3. Ich muss vor Gott und mir und dem Kind keine Schuld bekennen, die ich nicht als Schuld ansehe. Manchmal bleiben verschiedene Sichtweisen nebeneinander stehen. Und das darf sein. Die Frage nach der einzig richtigen Wahrheit führt manchmal nicht weiter. Vielleicht müssen wir uns auch ehrlich eingestehen: Wir hätten es an dieser Stelle auch nicht „besser“ machen können. Bei aller Umsichtigkeit als Eltern werden wir es nicht schaffen, unsere Kinder umfassend vor tiefem Leid zu schützen.
4. Unser Selbstbild darf sich vom Perfektionismus verabschieden.
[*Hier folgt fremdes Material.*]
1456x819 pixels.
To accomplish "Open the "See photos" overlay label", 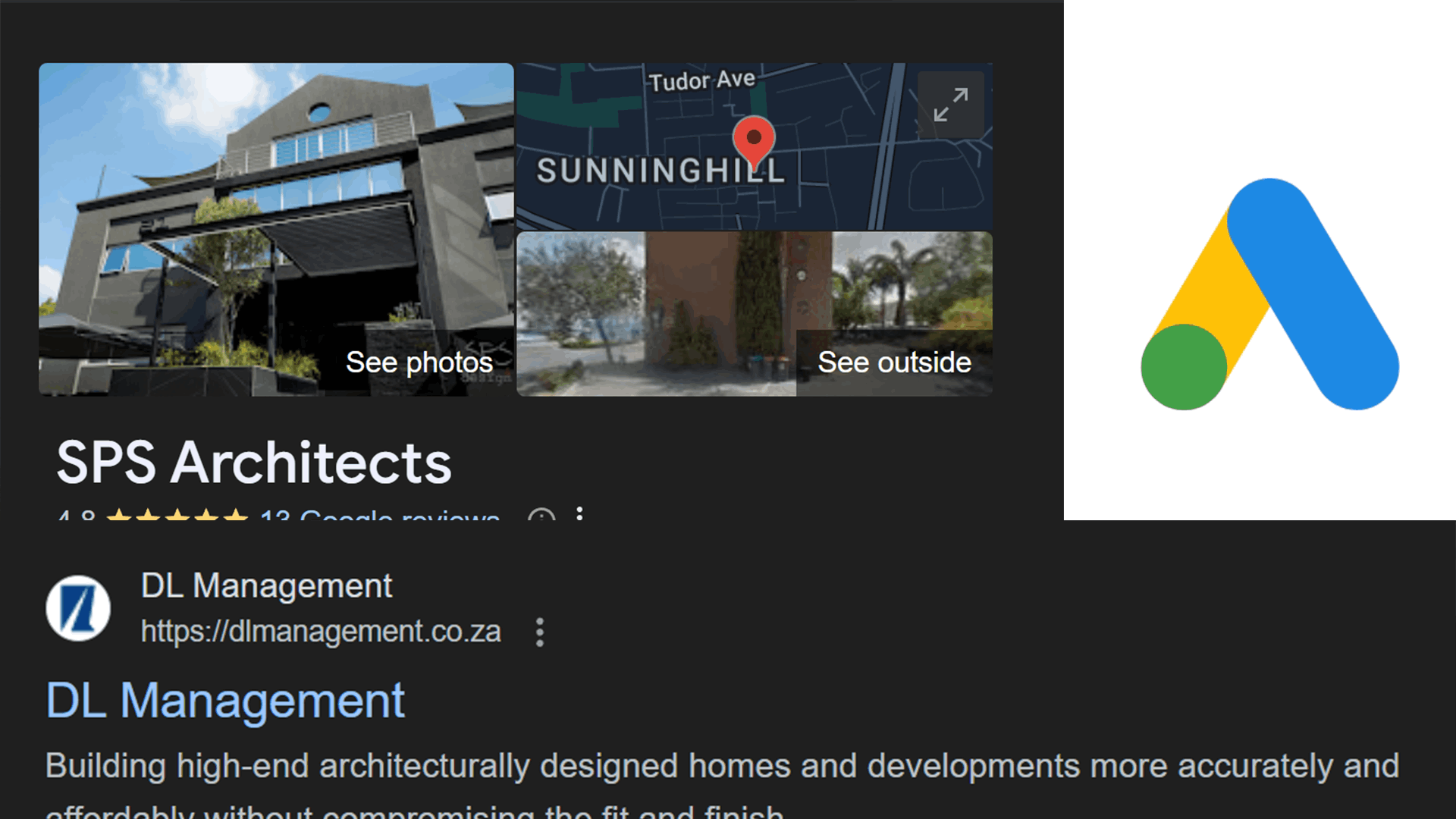I will coord(419,362).
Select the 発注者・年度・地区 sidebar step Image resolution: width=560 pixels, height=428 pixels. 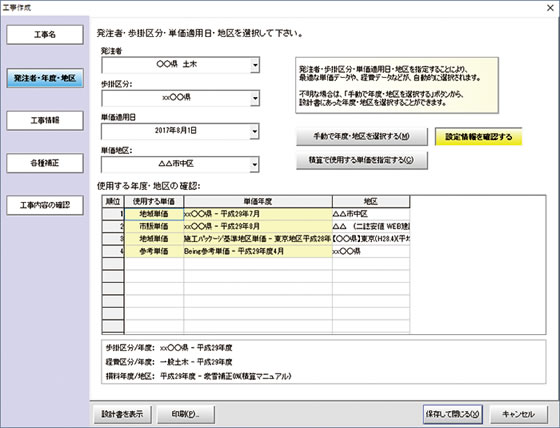[x=45, y=78]
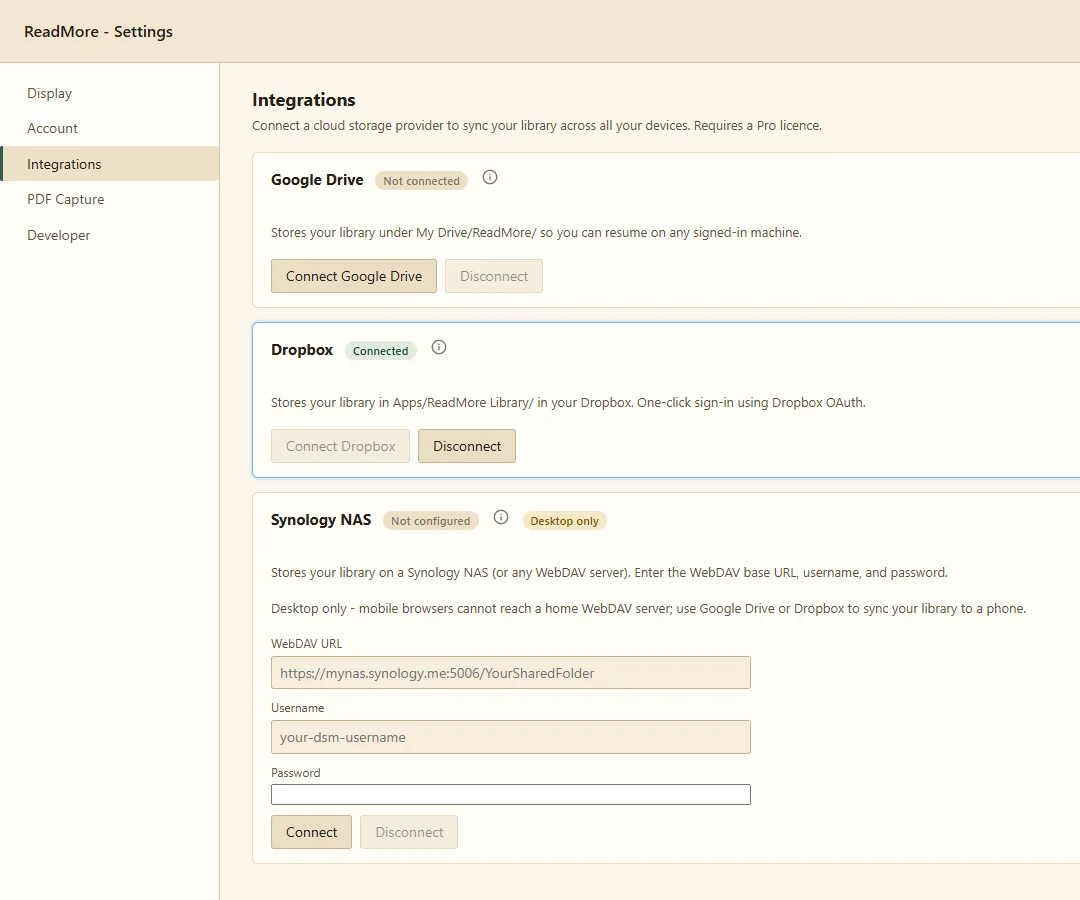Disconnect the Dropbox integration
This screenshot has height=900, width=1080.
point(467,446)
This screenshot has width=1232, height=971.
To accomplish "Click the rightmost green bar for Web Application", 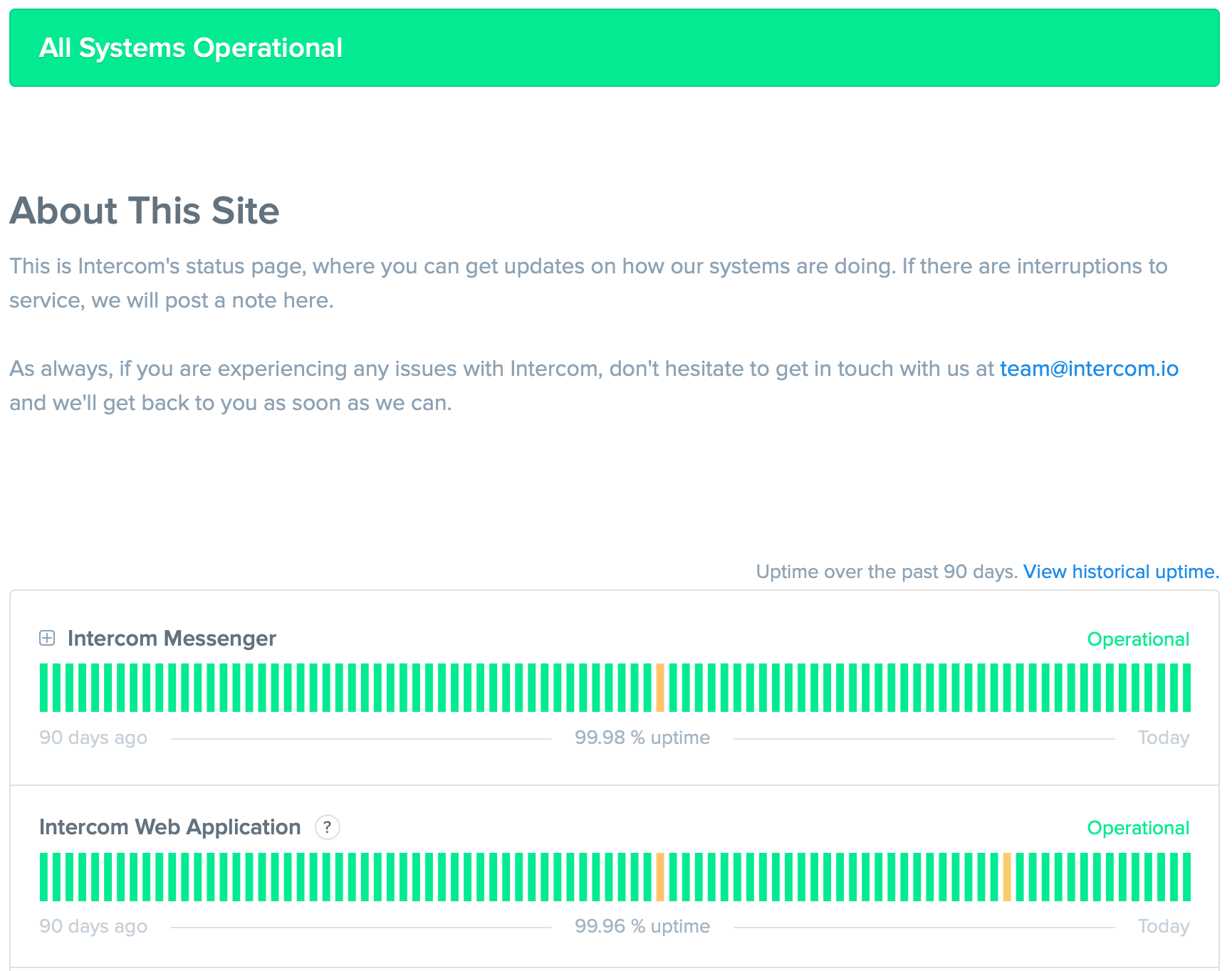I will click(x=1186, y=877).
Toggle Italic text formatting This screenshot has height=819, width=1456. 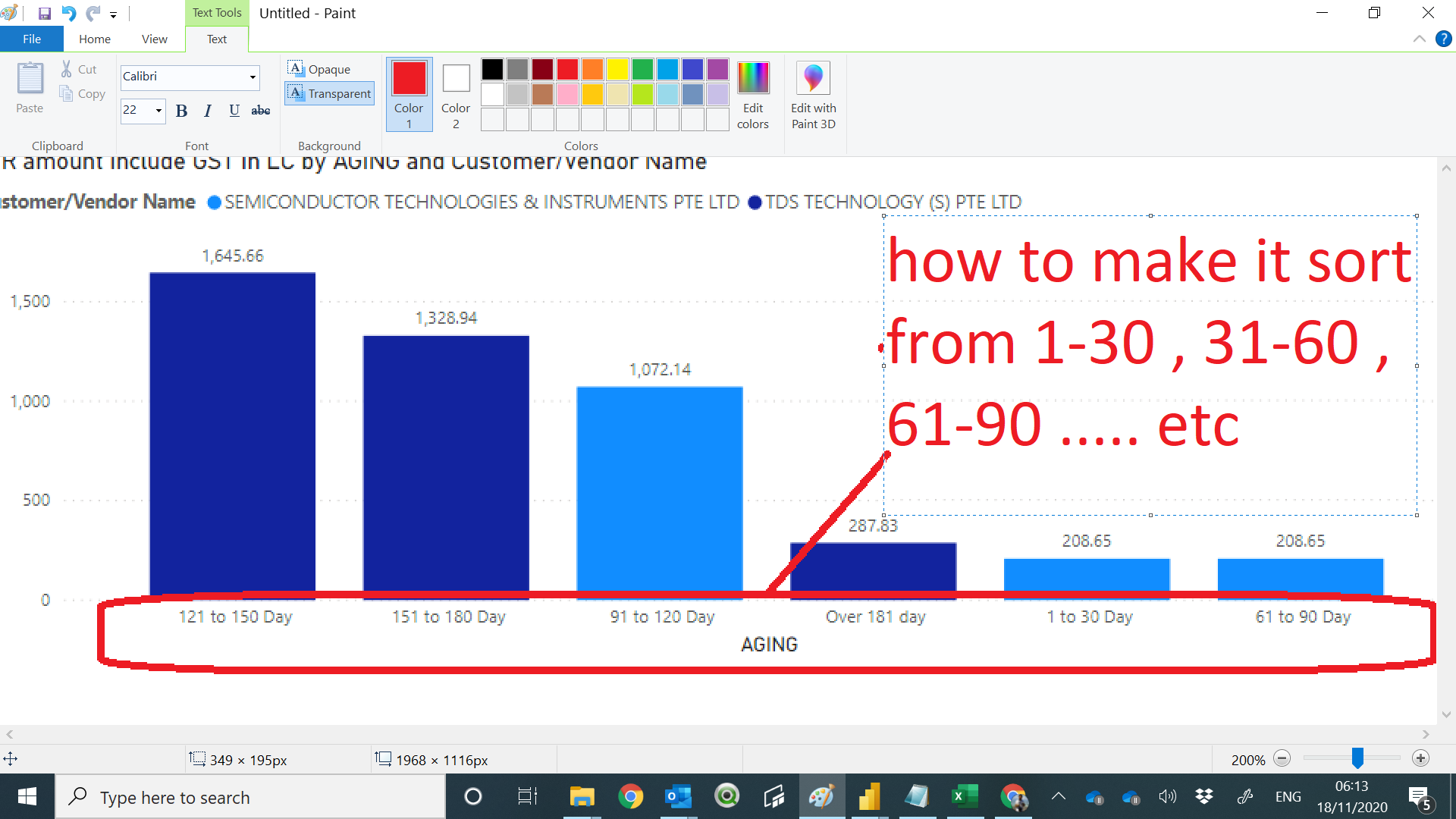(208, 111)
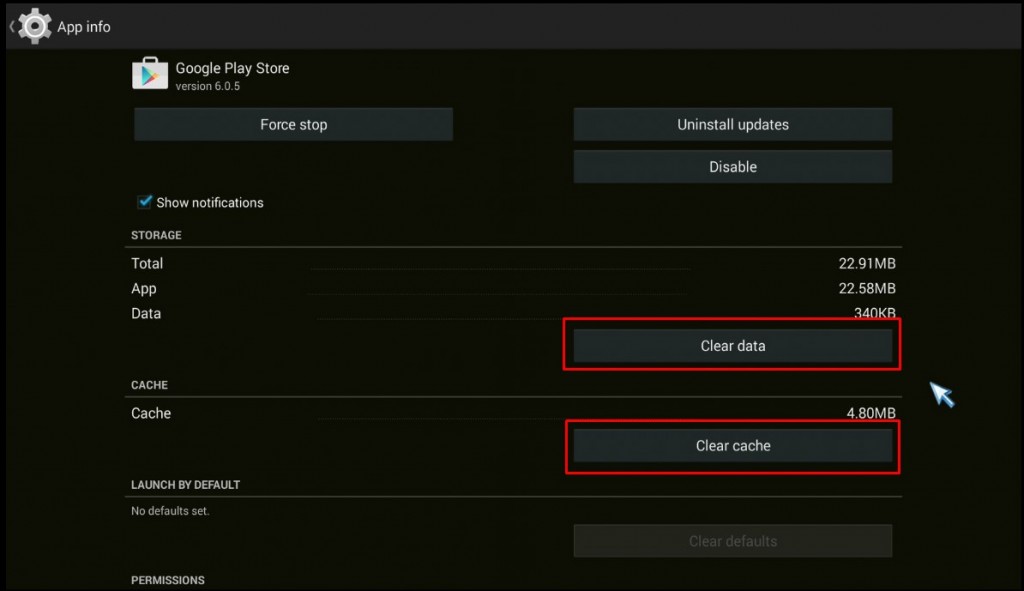The height and width of the screenshot is (591, 1024).
Task: Click the Permissions section header
Action: 167,580
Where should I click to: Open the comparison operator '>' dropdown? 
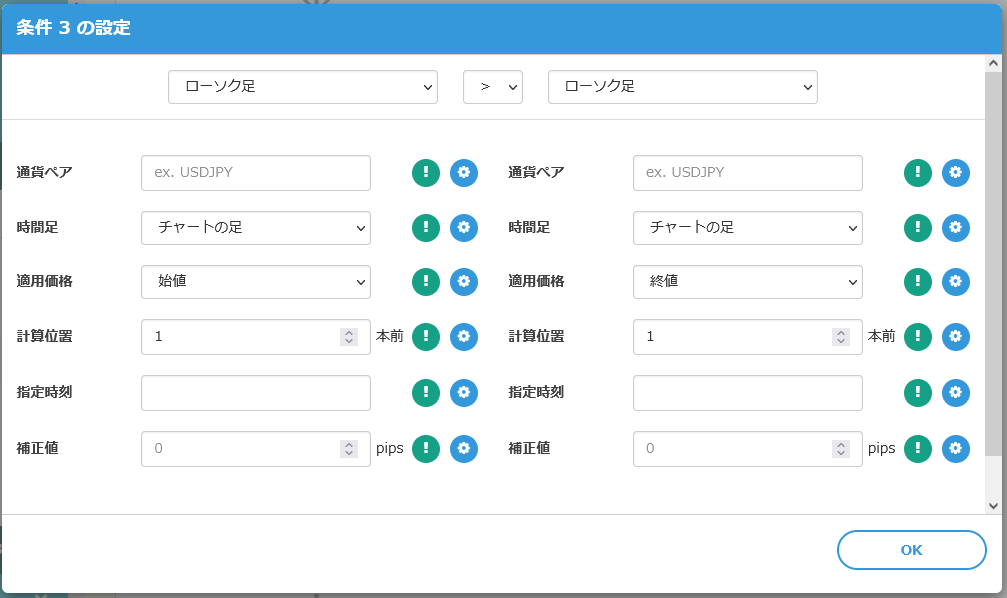pos(492,87)
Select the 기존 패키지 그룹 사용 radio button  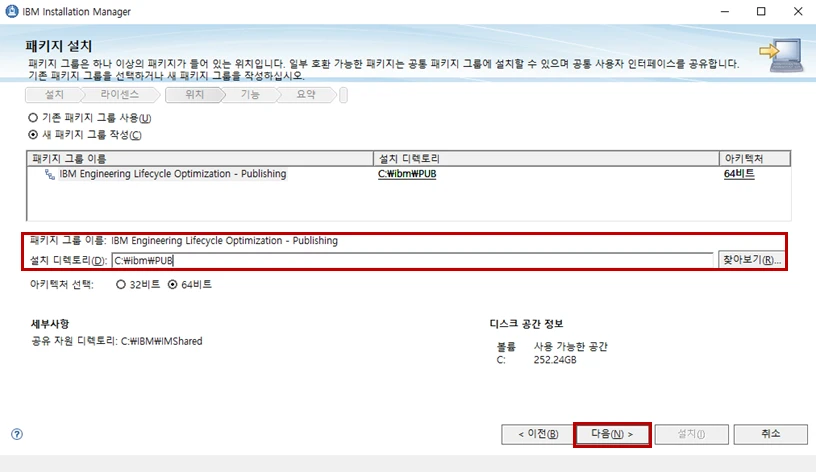33,118

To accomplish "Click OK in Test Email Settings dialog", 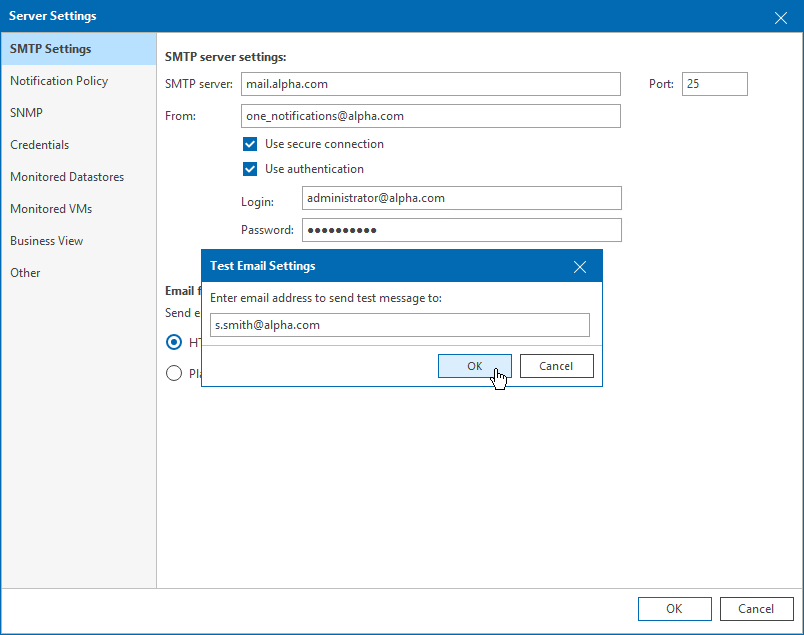I will [475, 366].
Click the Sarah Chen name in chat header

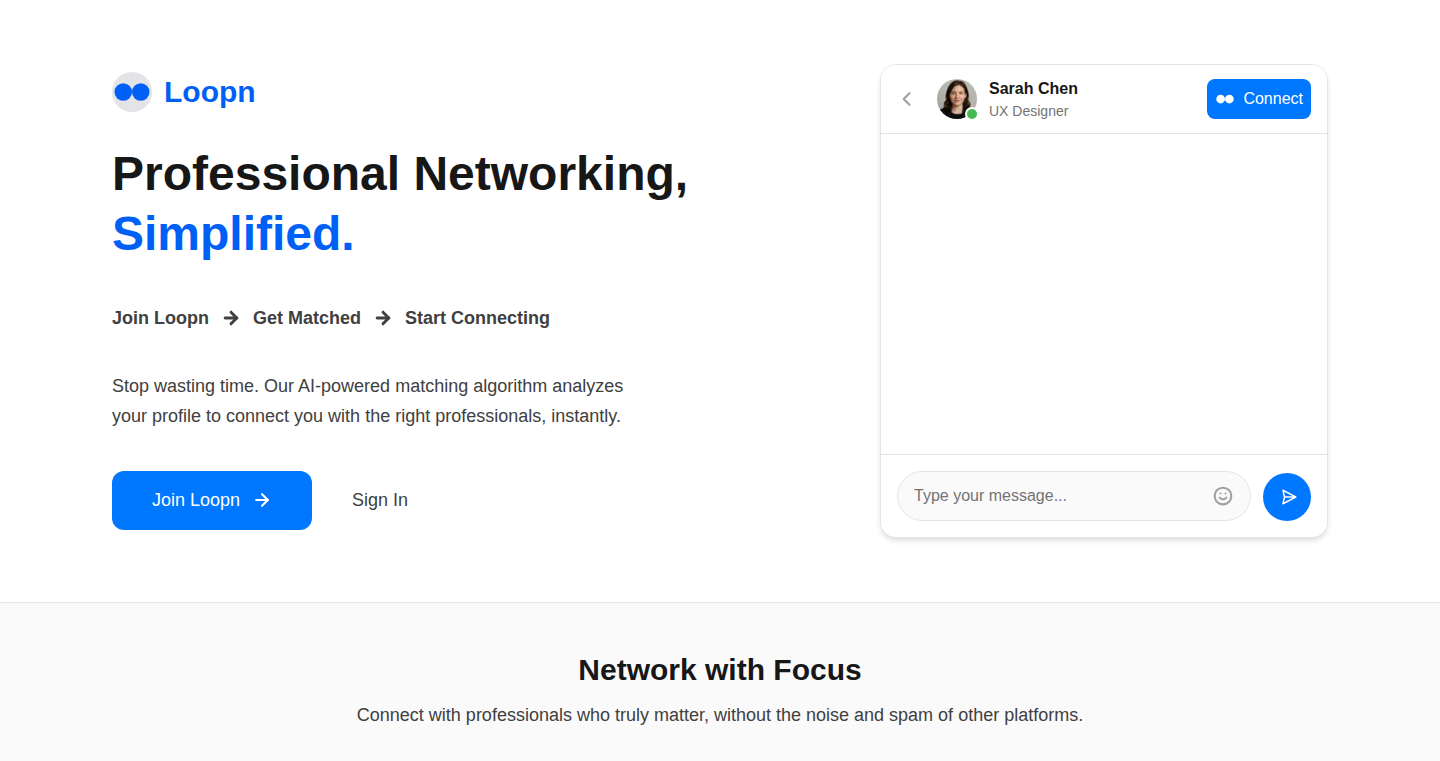tap(1033, 88)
Für mich war es letztlich ein Schritt ins Leben und in die Befreiung zu denken und zu sagen: „Ich war eine mich bemühende Mutter.“ Vieles habe ich mit Gottes Hilfe gut gemacht. Und ich habe Fehler gemacht, die mir heute leidtun. Ich habe meine Kinder mit manchen meiner eigenen Macken belastet. So ist das Leben und so darf es sein. Ich darf mich nach solch klärenden Gesprächen über die Vergangenheit dem aktuellen Leben zuwenden und mit Gottes Hilfe die heutige Beziehung zu den Kindern liebevoll gestalten.